Let $\mathcal{A}$ be an abelian category. Suppose we have objects $A$, $B$ and $C$, and morphisms $f:A\to B$, $g:B\to C$ with $g\circ f=0$ i.e. is equal to the zero morphism $A\to C$. In order to make sense of exact sequences in an arbitrary abelian category, it is presumably necessary to have a canonical morphism $\text{im}(f)\to\text{ker}(g)$ making some diagram commutative, but I can't see quite how to pin it down.

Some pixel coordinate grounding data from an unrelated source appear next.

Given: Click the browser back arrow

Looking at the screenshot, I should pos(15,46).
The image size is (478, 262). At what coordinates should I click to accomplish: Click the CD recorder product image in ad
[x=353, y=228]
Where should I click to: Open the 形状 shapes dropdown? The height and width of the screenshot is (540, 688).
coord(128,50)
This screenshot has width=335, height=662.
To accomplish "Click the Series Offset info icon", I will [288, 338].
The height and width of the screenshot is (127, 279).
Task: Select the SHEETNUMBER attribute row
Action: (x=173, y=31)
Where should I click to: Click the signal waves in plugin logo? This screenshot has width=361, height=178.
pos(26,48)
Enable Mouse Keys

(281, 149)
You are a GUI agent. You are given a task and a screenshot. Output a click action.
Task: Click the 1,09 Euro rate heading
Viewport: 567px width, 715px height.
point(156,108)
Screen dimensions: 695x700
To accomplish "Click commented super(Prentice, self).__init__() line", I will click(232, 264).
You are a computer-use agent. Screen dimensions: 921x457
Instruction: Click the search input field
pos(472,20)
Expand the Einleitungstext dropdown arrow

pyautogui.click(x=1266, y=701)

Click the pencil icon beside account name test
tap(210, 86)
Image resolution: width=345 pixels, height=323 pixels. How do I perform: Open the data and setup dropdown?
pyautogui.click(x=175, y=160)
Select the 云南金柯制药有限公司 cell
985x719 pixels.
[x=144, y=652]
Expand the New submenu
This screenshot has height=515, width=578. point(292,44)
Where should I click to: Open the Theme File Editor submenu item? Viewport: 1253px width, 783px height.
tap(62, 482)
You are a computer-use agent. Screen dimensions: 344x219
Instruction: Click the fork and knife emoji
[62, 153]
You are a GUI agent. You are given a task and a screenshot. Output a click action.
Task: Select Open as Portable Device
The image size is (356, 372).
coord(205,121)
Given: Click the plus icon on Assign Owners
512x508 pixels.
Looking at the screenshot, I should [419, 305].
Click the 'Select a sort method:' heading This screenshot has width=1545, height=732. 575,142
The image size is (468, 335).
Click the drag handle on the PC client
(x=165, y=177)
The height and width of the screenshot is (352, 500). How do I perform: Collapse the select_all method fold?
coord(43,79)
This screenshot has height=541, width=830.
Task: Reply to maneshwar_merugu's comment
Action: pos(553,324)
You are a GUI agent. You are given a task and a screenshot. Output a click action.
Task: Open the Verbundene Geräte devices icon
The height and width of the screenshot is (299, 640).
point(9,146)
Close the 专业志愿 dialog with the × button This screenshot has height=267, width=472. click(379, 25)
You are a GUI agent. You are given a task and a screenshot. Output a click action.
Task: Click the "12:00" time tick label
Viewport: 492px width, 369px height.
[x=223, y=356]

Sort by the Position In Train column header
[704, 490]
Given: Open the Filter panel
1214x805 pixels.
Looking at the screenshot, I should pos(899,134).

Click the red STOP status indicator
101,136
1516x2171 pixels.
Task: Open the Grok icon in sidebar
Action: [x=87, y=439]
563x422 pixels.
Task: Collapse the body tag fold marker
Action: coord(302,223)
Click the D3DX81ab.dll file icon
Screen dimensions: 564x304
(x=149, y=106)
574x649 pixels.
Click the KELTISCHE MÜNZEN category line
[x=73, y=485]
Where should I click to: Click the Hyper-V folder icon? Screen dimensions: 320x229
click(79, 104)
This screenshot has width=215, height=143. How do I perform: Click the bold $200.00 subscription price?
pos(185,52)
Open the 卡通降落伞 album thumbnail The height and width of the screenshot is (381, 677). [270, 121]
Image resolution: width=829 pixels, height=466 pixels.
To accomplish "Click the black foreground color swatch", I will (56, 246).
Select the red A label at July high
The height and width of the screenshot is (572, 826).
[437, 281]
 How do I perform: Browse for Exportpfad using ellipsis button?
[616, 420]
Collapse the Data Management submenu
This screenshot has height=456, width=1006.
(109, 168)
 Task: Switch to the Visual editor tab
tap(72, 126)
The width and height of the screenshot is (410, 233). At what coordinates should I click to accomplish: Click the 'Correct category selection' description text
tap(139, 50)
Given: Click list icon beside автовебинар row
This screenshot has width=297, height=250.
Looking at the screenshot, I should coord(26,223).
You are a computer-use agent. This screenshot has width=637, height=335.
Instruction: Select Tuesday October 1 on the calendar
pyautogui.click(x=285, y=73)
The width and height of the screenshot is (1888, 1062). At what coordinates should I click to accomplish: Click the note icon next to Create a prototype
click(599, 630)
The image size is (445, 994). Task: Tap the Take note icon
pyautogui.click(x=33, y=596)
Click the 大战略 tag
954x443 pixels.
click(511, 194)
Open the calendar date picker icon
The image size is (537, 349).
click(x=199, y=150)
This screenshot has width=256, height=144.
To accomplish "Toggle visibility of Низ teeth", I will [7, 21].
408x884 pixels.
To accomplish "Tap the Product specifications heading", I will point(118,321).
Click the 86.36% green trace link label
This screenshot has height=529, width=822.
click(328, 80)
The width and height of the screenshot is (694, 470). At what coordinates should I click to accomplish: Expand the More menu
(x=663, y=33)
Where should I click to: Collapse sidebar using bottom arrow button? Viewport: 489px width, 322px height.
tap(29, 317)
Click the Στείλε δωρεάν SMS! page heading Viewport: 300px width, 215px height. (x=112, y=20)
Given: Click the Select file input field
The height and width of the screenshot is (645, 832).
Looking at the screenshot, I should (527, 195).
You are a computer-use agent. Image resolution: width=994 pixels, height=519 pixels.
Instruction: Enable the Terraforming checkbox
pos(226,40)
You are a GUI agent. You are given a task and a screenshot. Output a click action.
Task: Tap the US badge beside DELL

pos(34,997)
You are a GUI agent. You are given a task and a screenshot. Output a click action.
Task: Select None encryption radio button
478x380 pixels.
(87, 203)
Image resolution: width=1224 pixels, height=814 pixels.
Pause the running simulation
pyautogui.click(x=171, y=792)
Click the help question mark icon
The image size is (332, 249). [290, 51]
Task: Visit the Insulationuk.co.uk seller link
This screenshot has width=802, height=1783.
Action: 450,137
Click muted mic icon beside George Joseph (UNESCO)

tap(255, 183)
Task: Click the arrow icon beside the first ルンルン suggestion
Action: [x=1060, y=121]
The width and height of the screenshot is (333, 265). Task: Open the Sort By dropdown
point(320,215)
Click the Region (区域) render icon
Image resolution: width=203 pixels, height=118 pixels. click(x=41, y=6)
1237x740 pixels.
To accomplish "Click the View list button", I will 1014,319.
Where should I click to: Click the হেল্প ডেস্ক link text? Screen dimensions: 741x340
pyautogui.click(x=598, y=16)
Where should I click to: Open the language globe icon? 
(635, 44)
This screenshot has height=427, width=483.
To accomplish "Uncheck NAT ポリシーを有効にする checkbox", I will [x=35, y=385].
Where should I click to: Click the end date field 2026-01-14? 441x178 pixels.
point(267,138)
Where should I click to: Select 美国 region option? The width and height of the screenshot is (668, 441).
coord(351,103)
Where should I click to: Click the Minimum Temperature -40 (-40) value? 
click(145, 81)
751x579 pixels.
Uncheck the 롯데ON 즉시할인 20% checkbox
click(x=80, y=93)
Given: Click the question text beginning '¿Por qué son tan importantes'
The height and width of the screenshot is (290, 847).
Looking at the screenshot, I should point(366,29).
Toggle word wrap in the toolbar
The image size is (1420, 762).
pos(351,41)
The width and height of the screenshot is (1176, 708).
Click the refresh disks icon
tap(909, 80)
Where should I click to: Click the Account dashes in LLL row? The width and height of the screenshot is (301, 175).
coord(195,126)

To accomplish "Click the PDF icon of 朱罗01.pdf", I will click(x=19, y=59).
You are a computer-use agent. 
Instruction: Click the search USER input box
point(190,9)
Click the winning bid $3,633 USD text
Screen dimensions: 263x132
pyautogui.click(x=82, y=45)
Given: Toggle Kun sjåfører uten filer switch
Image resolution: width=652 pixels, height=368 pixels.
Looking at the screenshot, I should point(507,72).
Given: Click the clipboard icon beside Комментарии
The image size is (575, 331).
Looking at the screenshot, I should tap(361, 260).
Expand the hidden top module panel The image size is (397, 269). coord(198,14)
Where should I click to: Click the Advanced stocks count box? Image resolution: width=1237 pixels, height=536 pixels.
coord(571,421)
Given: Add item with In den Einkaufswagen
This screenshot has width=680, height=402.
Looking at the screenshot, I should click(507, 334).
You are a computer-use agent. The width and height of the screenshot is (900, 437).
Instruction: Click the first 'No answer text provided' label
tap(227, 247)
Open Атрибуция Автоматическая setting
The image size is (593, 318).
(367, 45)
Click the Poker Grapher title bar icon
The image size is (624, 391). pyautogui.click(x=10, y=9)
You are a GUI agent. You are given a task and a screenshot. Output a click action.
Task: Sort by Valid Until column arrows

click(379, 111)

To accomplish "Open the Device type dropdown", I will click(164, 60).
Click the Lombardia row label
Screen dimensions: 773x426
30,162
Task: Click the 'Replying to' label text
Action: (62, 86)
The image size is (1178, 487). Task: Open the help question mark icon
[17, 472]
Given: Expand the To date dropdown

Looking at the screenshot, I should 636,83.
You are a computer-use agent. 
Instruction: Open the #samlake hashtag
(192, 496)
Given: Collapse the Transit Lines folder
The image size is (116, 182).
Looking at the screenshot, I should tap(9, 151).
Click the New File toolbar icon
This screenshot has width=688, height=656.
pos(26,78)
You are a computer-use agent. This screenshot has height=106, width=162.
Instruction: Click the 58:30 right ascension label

There is a morphism $A\to\text{coim}(f)\to\text{im}(f)$, and since $g\circ f=0$, there exists a unique morphism $\alpha:A\to\text{ker}(g)$ with $i\circ\alpha=f$, where $i:\text{ker}(g)\to B$ is the kernel of $g$. But how do I get the right morphism $\text{im}(f)\to\text{ker}(g)$?
Best Answer
The kernel of $g$ is defined as the pullback of $g \colon B \rightarrow C$ and the zero morphism $0 \rightarrow C$. Therefore defining a morphism into this kernel amounts to defining two "compatible" morphisms, namely one into the zero object $0$ (here we have no choice) and one into $B$. Do you see how to get a canonical morphism from $\text{im}(f)$ to $B$?